Sözlük
Herkes kendine bir sözlük yazmalı aslında. Her kelimenin farklı bir anlamı yok mu hepimizin yüreğinde. Hangi kelime sözlükten çıktığı gibi yankılanıyor, hangi kelime dört beş harf ve biraz sesten ibaret? Kimi kelimelerde kalbimiz kanımız var, kiminde sesler, acılar veya rüyalar.
Ev diyor, örneğin, ev. Evi yıkılmış, deprem olmuş hayatında, koltukların ve sehpaların, özenle alınmış tencerelerin ve o küçük fiskos sehpasının, akşamları baş ucuna koyduğu küçük, kendinden bardağı olan sürahinin, terliklerini özenle kaldırdığı dolabın, bebekliğinde babaannesini ördüğü küçük, minik, minicik hırkanın üzerine hayatın ve yorgunluğun molozu yağmış. Ev taşımamış bu yükü ve yıkılmış, altında bildiği her şey kalmış. Deprem olmuş, yer sallanmış. Dünya sallanmış.

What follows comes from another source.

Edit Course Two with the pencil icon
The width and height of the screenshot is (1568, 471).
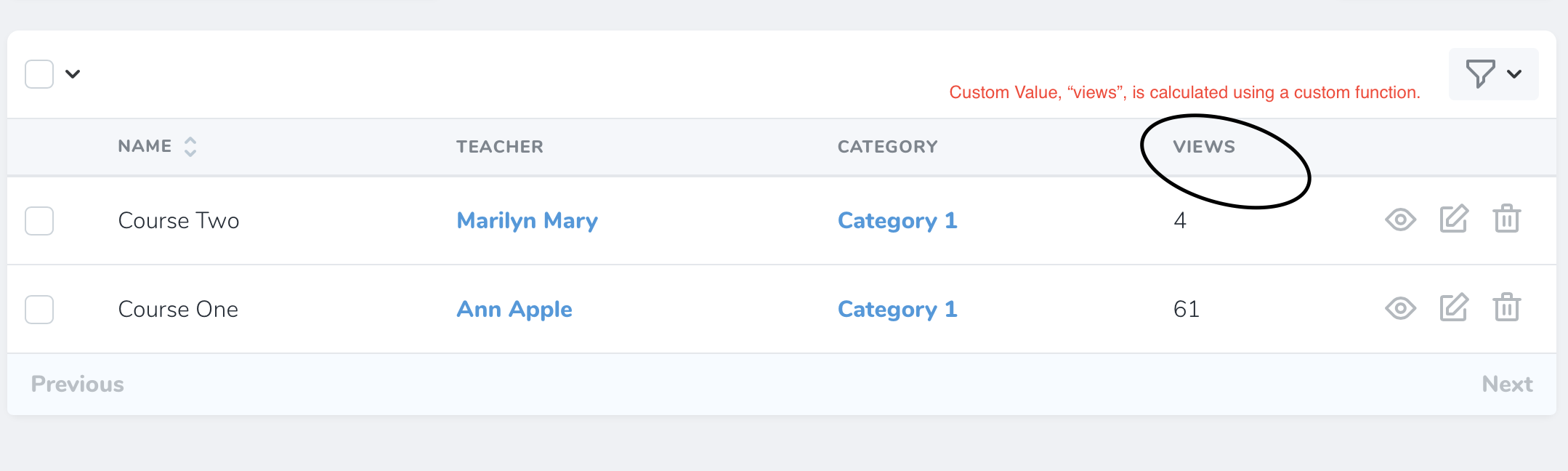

Bir daha ev diyebilir mi, evin yıkıntısı olmadan.
Bilmemne sepeti nokta kom diyorlar, herşeyin arkasında var. Çiçeğin sepeti, tencerenin sepeti, ne geliyorsa aklına. Oysa onun aklına annesinin bakkala uzattığı sepet geliyor, beşinci katta otururlardı, annesi balkondan uzanırken başını bağlar, beyaz başörtüsünü alelade bağlayıverirdi. Oysa kim görecek o kadar uzaktan? O sepetin içinde bir ağırlık, bazen onun fizik kitabı, bakkala uzanıverir. İçinde minik bir not, bir ekmek beş yumurta. Annesinin bozuk, acemi el yazısı ile… “yımırto” Aklında gitmeyen aksanı, yavaşça sepeti çekmesi, komşunun tellerine takılmasın diye özen göstermesi. Komşunun oğlunun balkondan uzanmaya çalışması, gülümsemek, pembe ile mavi arasında garip bir renk o balkonlar. Sepet, içinde beş yumurta, yavaşça çıkardı. Sepetin altından bakar, annesinin gülümsemesini görürdü. Sepet sallanır, gülümsemenin önünde bir güneş tutulması gibi geçer dururdu. Annesini hiç başka türlü hatırlayamazdı, sepet ve sepetin arkasından başörtüsü ile gülümseyen, tombul, tatlı bir kadın. Henüz saçları siyah, henüz sağlıklı, henüz evde. Yumurta sarısını böreğe katacak. Ekmek akşam yemeği için. Yıpranmış, yağmurdan biraz yorulmuş sepet balkonda.
Özlem Hanım ile tanıştı bir Cuma günü, akşam üstüydü. İşleri bitmek üzereydi. Özlem Hanım yeni başlamış işe. Kara kuru bir kız, heyecanlı, yeni mezun belli ki. Zayıf, titrek elini uzattı. Tuttu, hayırlı olsun dedi. Özlem Hanım… Özlemi düşündü. Cuma akşamı olacaktı, herkes evine giderken arabasına binecek, uçağa gidecekti. Özlediği sevgilisine kavuşacaktı. Özlem dediler, biraz daha güldü, gülümsedi. Özlemi hatırlamak da güzeldi, özlemek. Yol boyu düşünmek, kavuşmayı hayal etmek.
Hepimizin bir sözlüğe ihtiyacı var aslında.. Daha çok yazılır, daha çok söylenir aslında. Büyük kelimelere gerek yok, kalp denir, yorgunluk denir, uyku denir, ekmeğin banıldığı tuz denir, ilk defa zeytinyağına keyifle ekmek banması gelir insanın aklına. Koku ile pazar sabahları kahvaltıdan önce içilen kahveye, fırından alınan ekmeğe gidilir.